6 PHOTOGRAPHES ET 6 SCULPTEURS A LA VENERIE

Six photographes et six sculpteurs à la Vénerie

La matière mise en lumière

par un oeil diabolique

Quels rapports peuvent entretenir entre elles la sculpture et la photographie? Une dimension manque à l'une pour rivaliser avec l'autre. Mais il ne s'agissait pas tant, dans le chef des organisateurs de l'expo «6X6», de confronter deux modes d'expression concurrents que de susciter des rencontres inédites entre des artistes que rien, apparemment, ne lie, dans l'espoir qu'en naisse une oeuvre mixte, à double voix. A double regard.
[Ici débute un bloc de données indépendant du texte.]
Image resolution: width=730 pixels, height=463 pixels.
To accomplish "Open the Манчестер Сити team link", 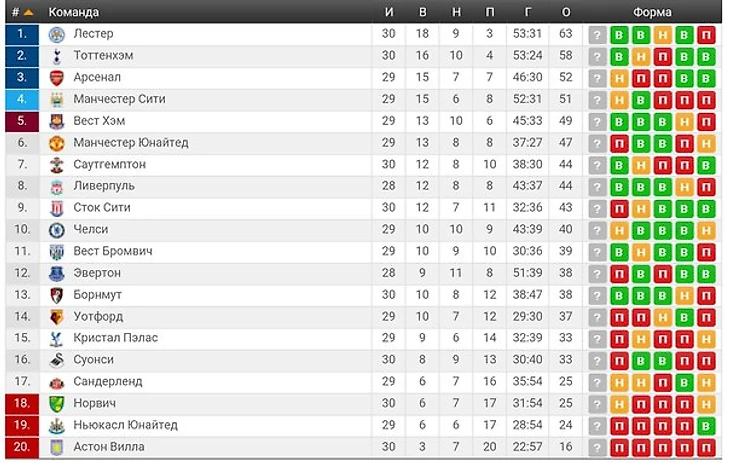I will 119,99.
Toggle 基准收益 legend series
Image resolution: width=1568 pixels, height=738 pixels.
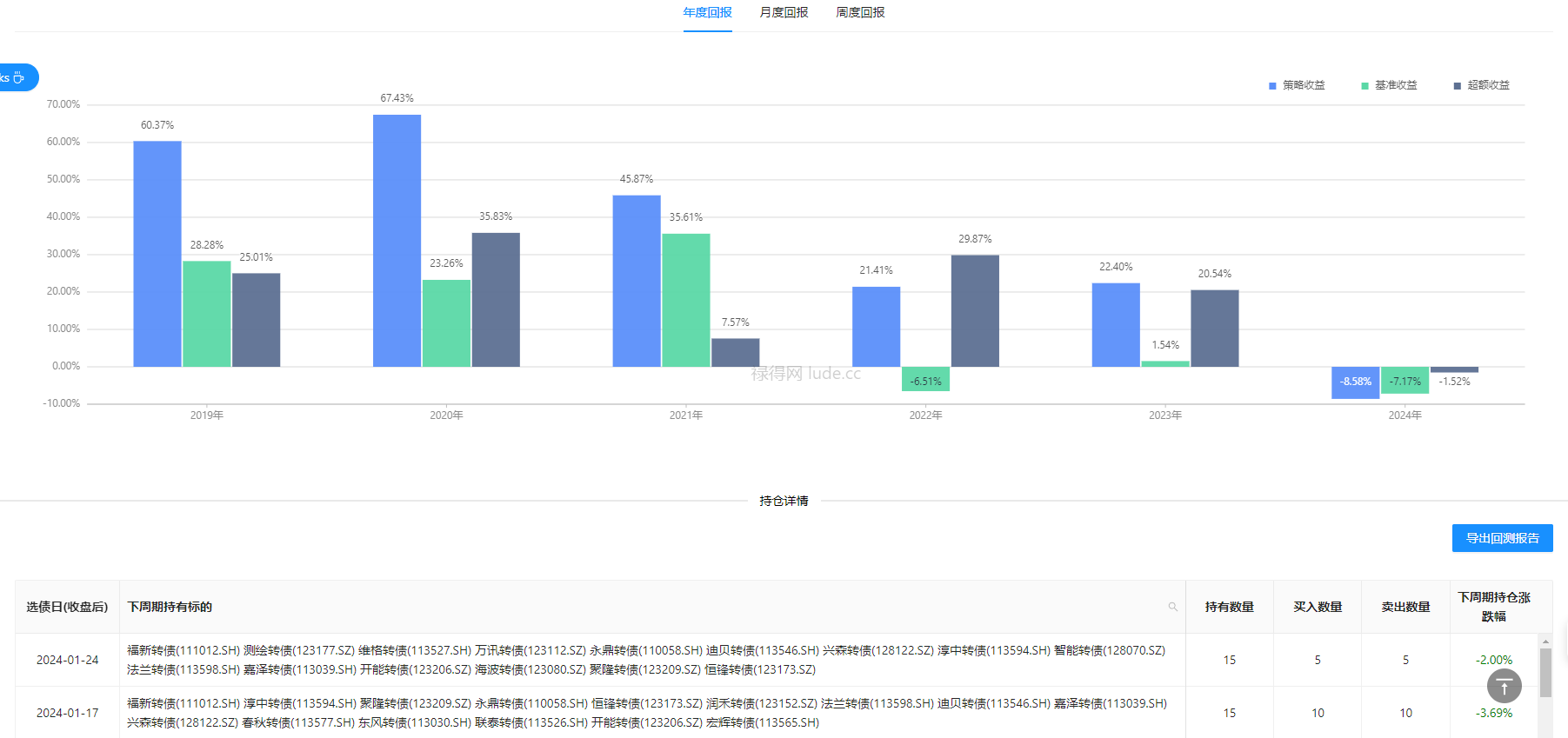coord(1389,85)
Le sculpteur Marianne Berenhaut et le photographe Klaus Reimer sont seuls parvenus à relever ce défi, investissant un espace pour y intégrer une oeuvre d'art - une «installation» - où est à peine discernable la part que chacun y a prise. Tapis et tapisseries noirs, au centre de la pièce une sorte de gros pouf mou - on dirait une méduse, attirant et répugnant comme elle - sur lequel traîne une robe en dentelle blanche, et, braqués sur la chose, des appareils photo et des projecteurs. Les photographies, aux murs, illustrent vaguement le thème de l'écoulement et des désastres du temps: démolitions, ruines, déchets, carcasses de bagnoles...

André Soupart et Jephan de Villiers, eux aussi, ont cherché quels fantasmes communs traversaient leur univers artistique. Une seule sculpture de Jephan de Villiers, envoûtante: une peuplade de petits bouts de bois traînant une procession mortuaire qu'ils semblent ramener chez eux, dans les profondeurs de la terre. Dans les photos de Soupart - la forêt de Soignes dévastée par la tempête -, le sculpteur a reconnu le monde imaginaire d'où viennent ses propres personnages.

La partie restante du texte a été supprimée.